__Task requirements__. Word for word, print each record, dropping any image it holds.
··· Source material
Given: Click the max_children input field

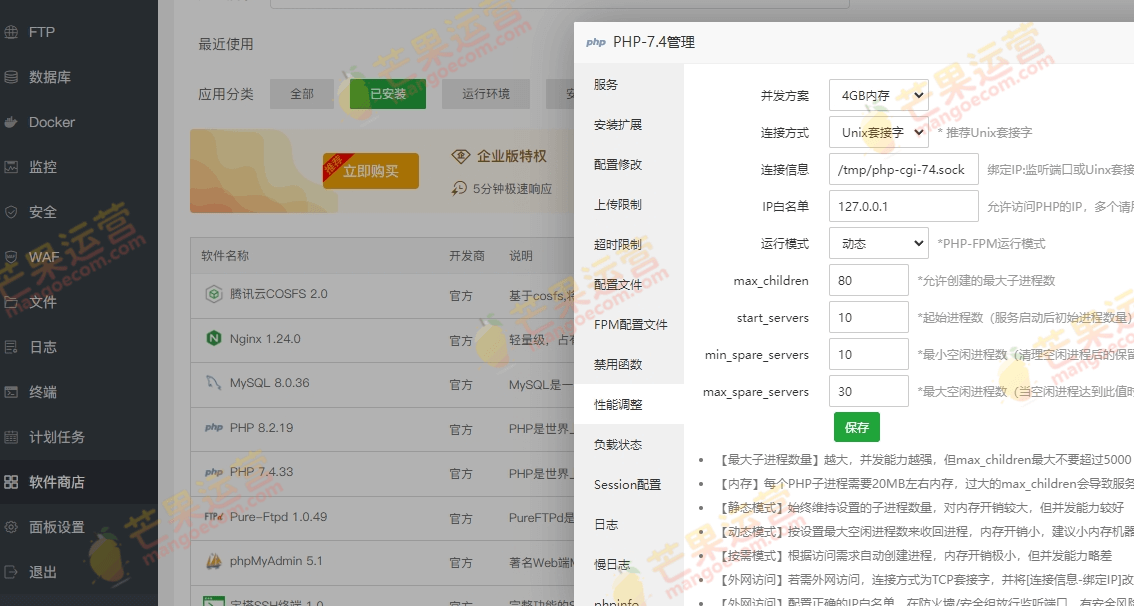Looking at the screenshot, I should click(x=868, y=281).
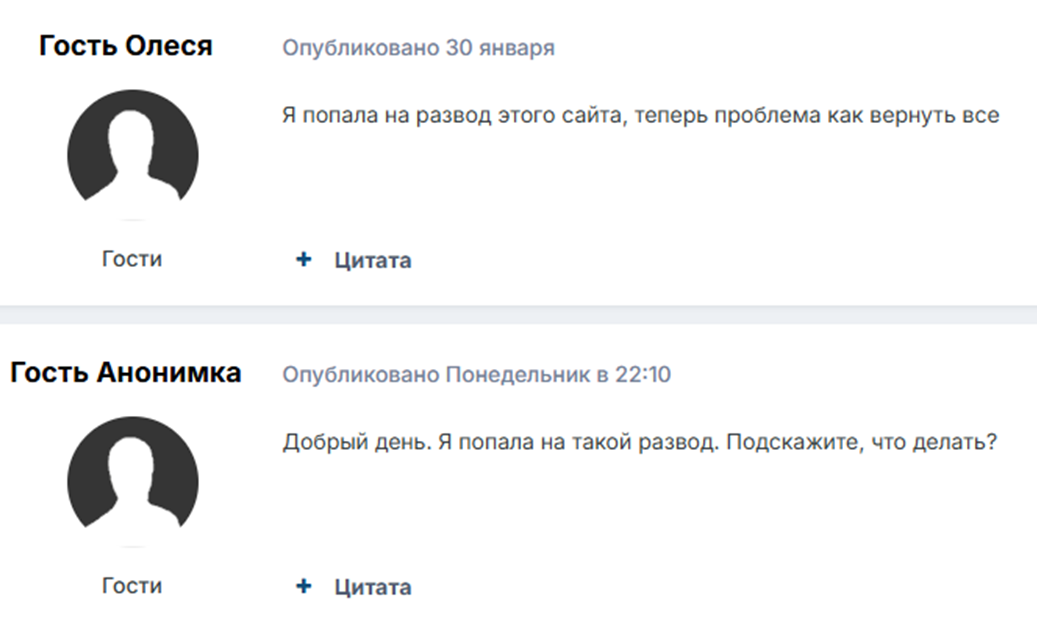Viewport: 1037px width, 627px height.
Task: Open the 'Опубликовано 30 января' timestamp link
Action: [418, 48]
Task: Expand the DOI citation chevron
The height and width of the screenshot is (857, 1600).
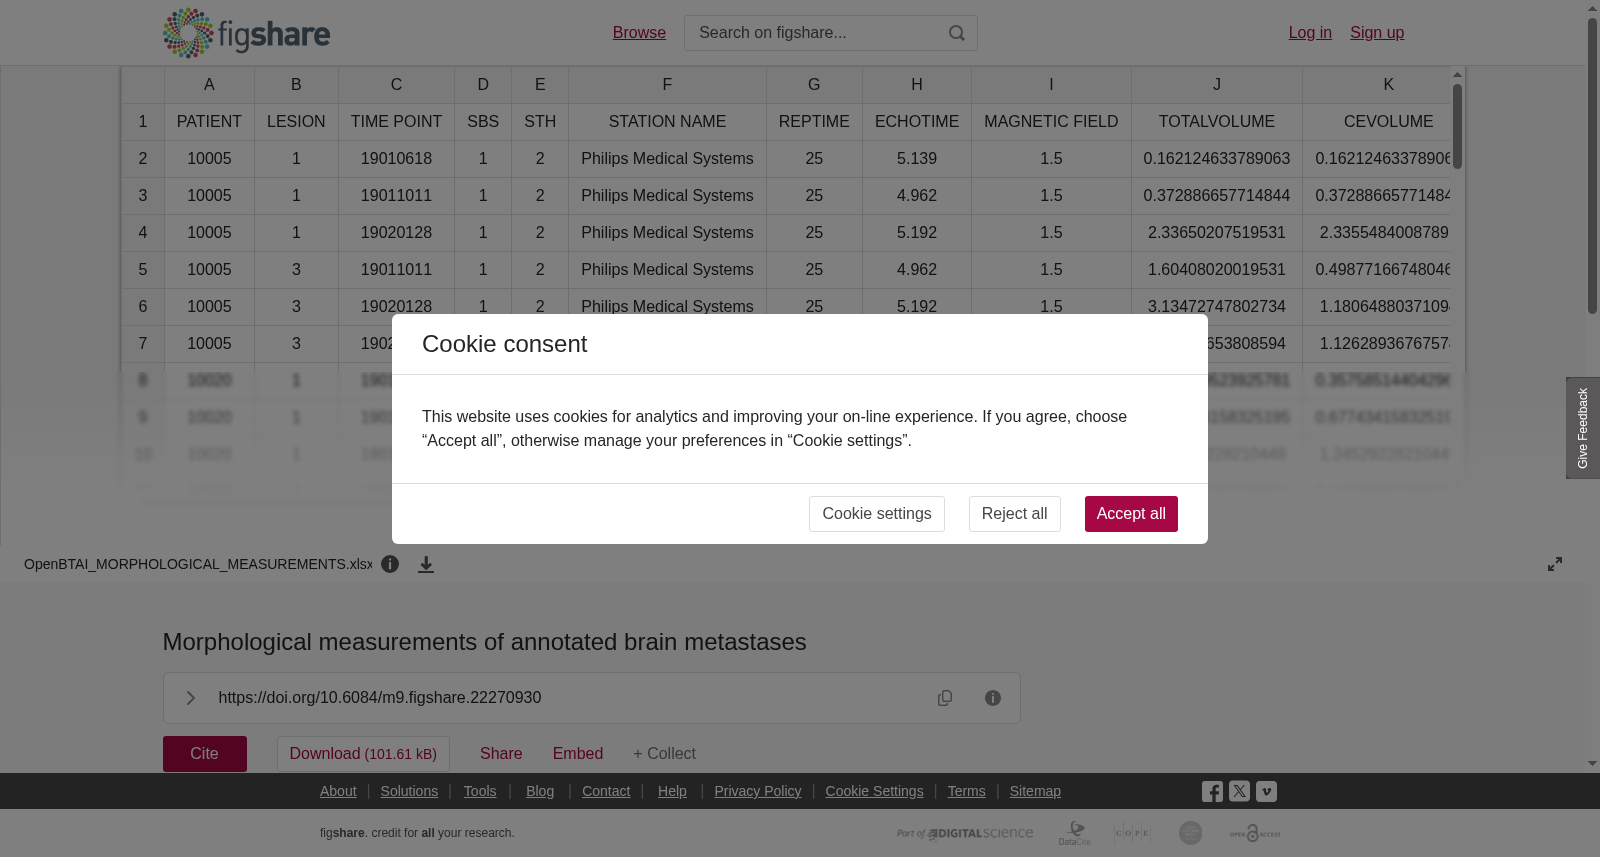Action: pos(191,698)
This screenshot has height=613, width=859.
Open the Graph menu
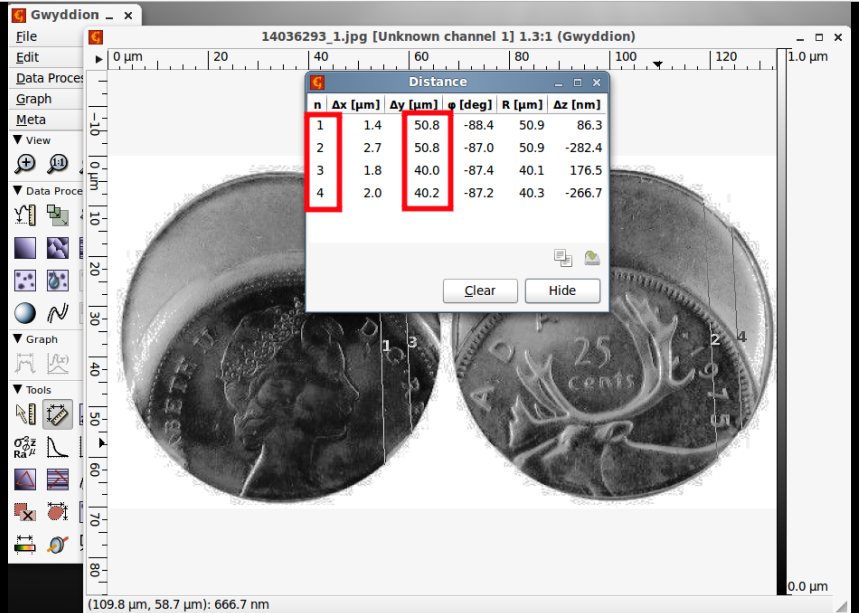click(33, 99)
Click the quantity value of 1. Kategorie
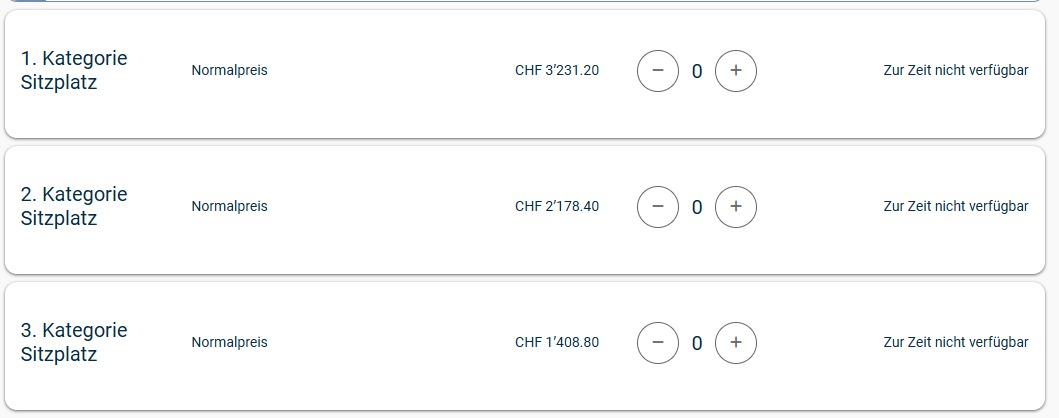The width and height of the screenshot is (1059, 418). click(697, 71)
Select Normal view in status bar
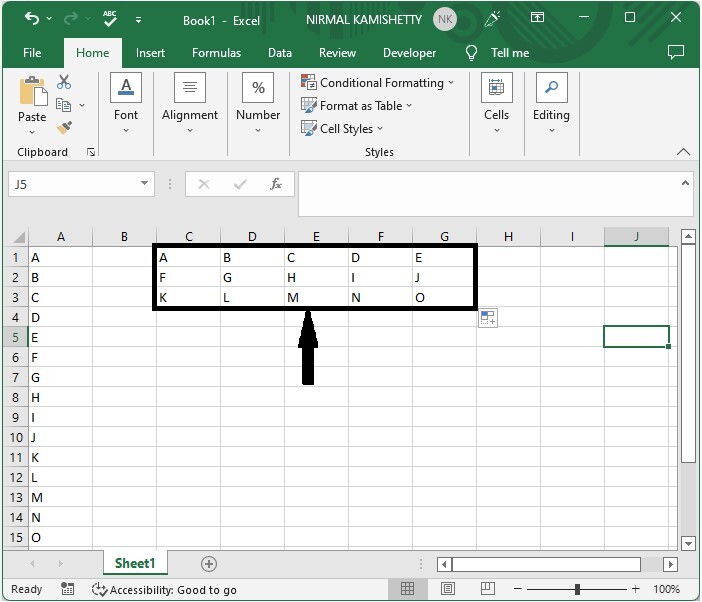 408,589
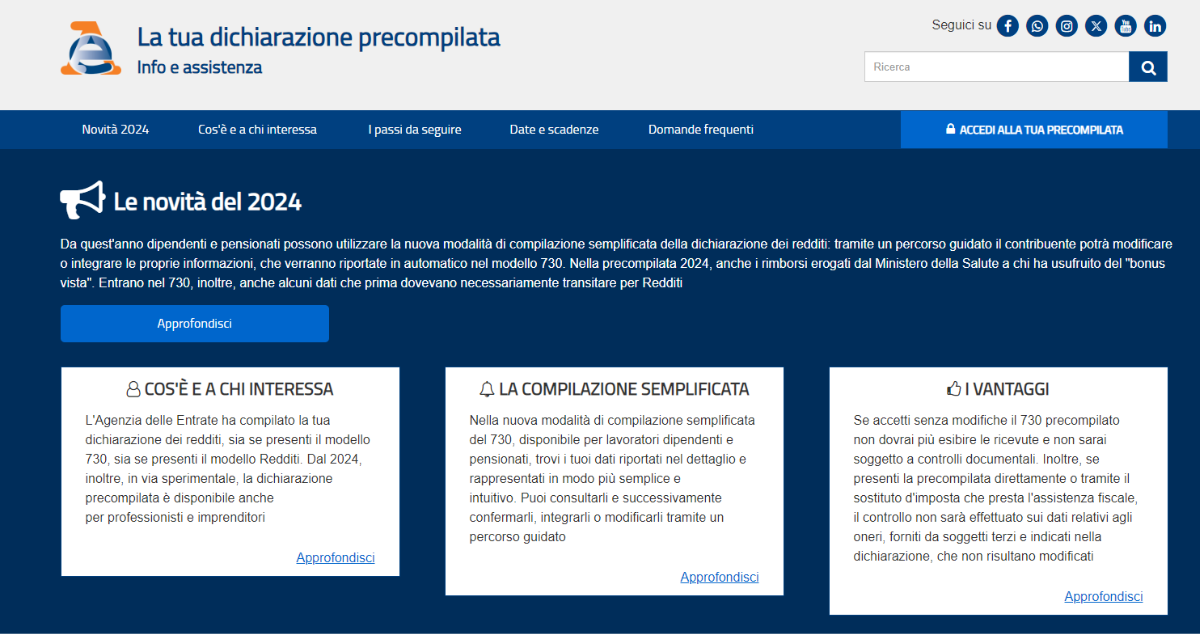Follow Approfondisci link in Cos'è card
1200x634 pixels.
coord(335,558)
······
__Solution below__.
Given: Click the max_children input field

Looking at the screenshot, I should click(x=868, y=281).
Viewport: 1037px width, 627px height.
Task: Open the 'Опубликовано 30 января' timestamp link
Action: [418, 48]
Task: Expand the DOI citation chevron
The height and width of the screenshot is (857, 1600).
Action: pos(191,698)
This screenshot has height=613, width=859.
Open the Graph menu
click(33, 99)
Click the quantity value of 1. Kategorie
The width and height of the screenshot is (1059, 418). click(697, 71)
Select Normal view in status bar
 408,589
Follow Approfondisci link in Cos'è card
1200x634 pixels.
coord(335,558)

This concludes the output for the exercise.